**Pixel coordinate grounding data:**
++++++++++++++++++++
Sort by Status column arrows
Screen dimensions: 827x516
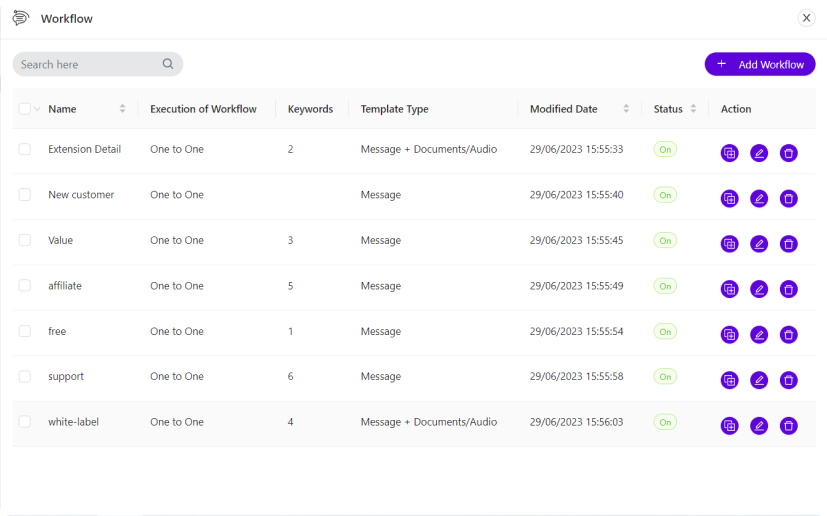point(693,109)
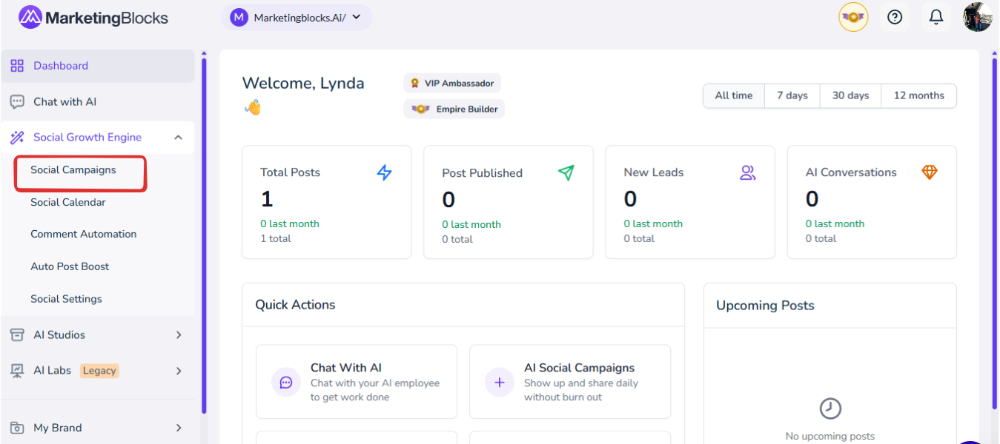The image size is (1000, 444).
Task: Expand the AI Labs Legacy menu
Action: pos(178,371)
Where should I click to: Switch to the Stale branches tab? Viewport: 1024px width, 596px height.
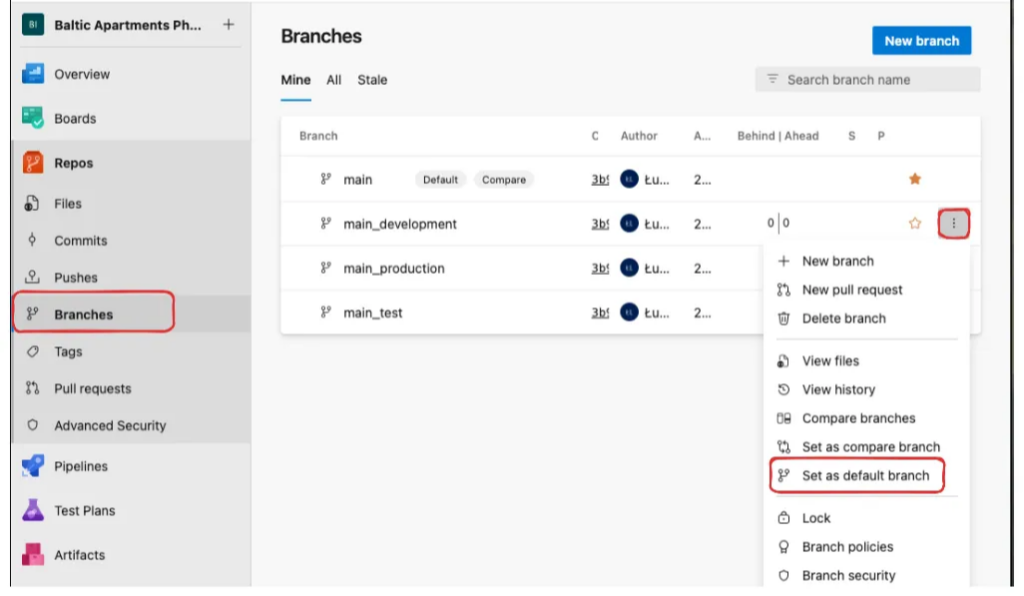372,80
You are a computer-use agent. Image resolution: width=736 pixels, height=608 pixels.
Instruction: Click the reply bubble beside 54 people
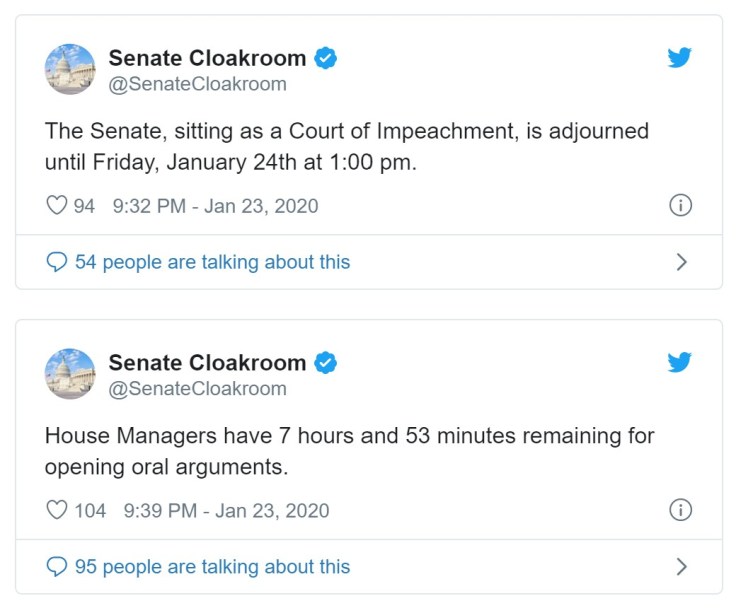pos(57,263)
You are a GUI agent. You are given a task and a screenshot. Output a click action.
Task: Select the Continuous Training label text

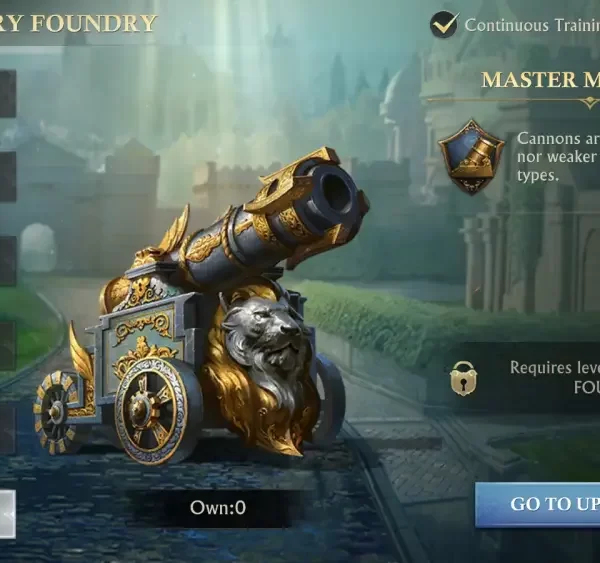point(532,25)
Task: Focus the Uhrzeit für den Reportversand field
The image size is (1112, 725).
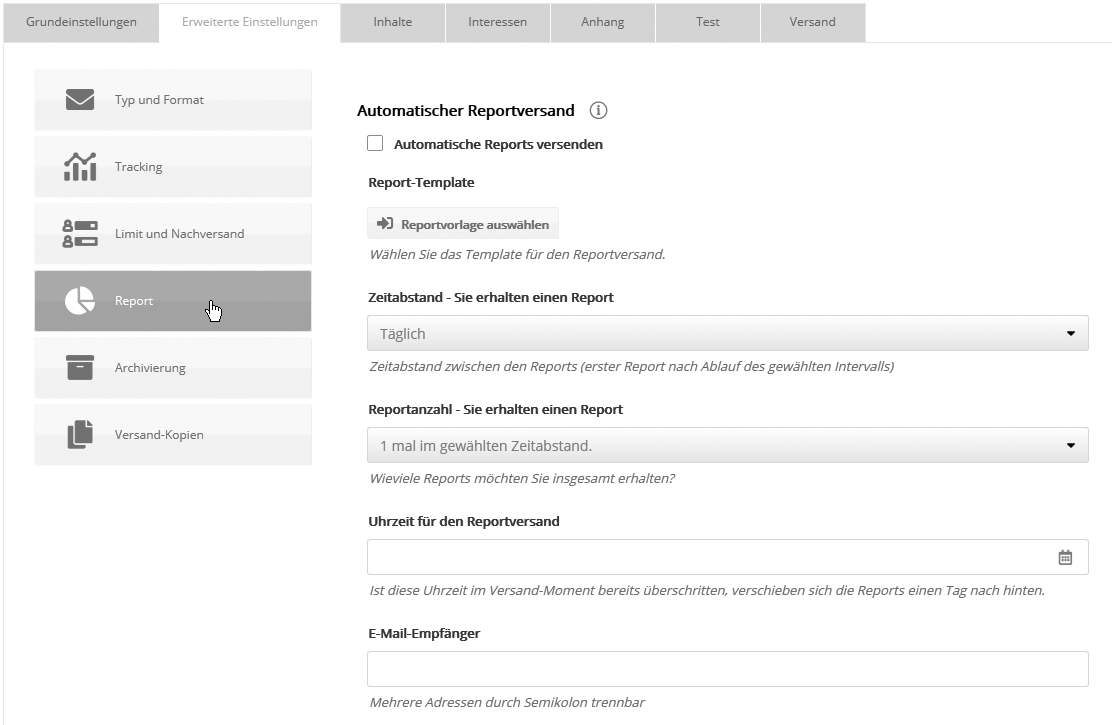Action: [x=710, y=558]
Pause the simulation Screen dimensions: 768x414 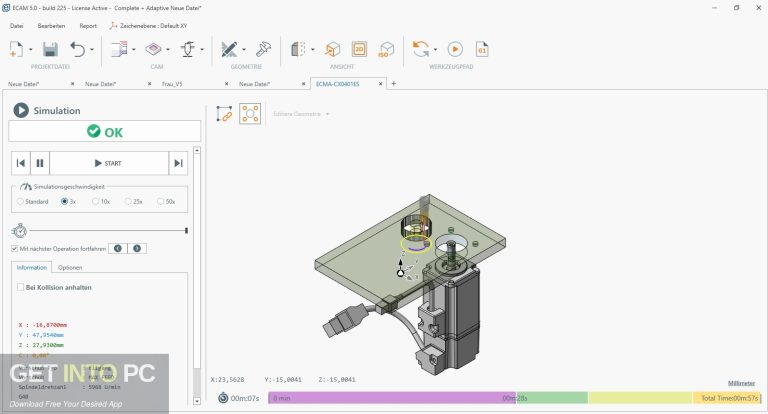40,163
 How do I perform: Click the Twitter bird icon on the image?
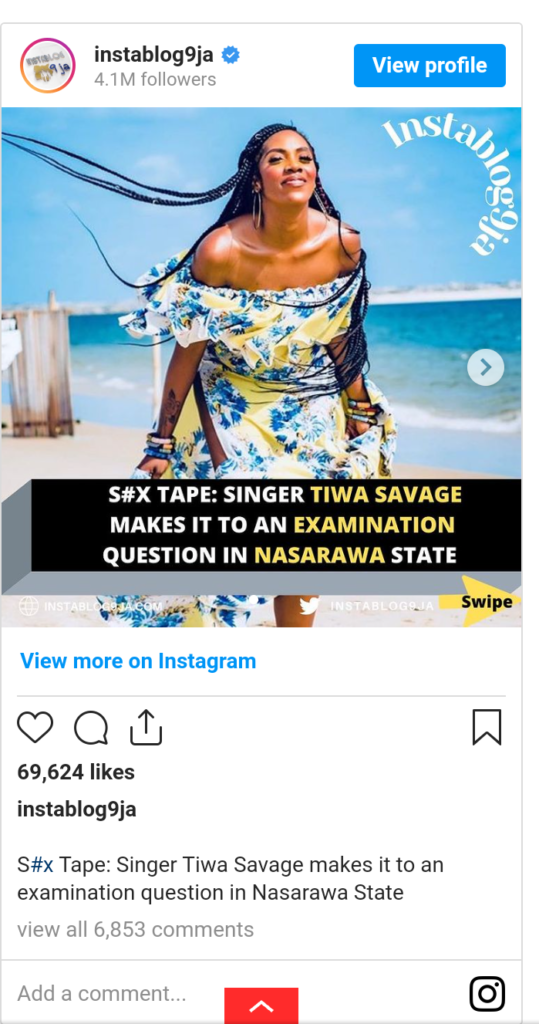pyautogui.click(x=310, y=606)
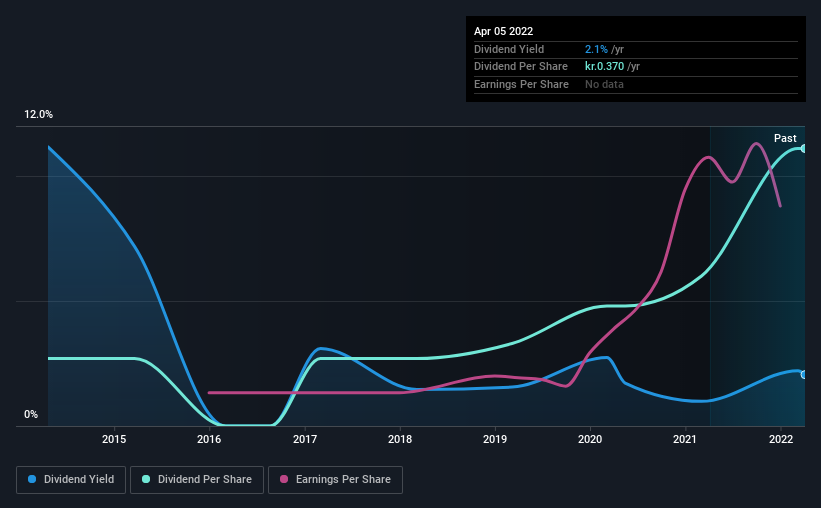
++++++++++++++++++++
**Exercise details:** No picture is to be printed. Output exactly the lines above from the line containing "You are a computer-use" through the line containing "Task: Focus the".

**Your solution:**
You are a computer-use agent. Image resolution: width=736 pixels, height=608 pixels.
Instruction: Click the reply bubble beside 54 people
pos(57,263)
You are a GUI agent. You are given a task and a screenshot. Output a click action.
Task: Select the Continuous Training label text

point(532,25)
Task: Focus the Uhrzeit für den Reportversand field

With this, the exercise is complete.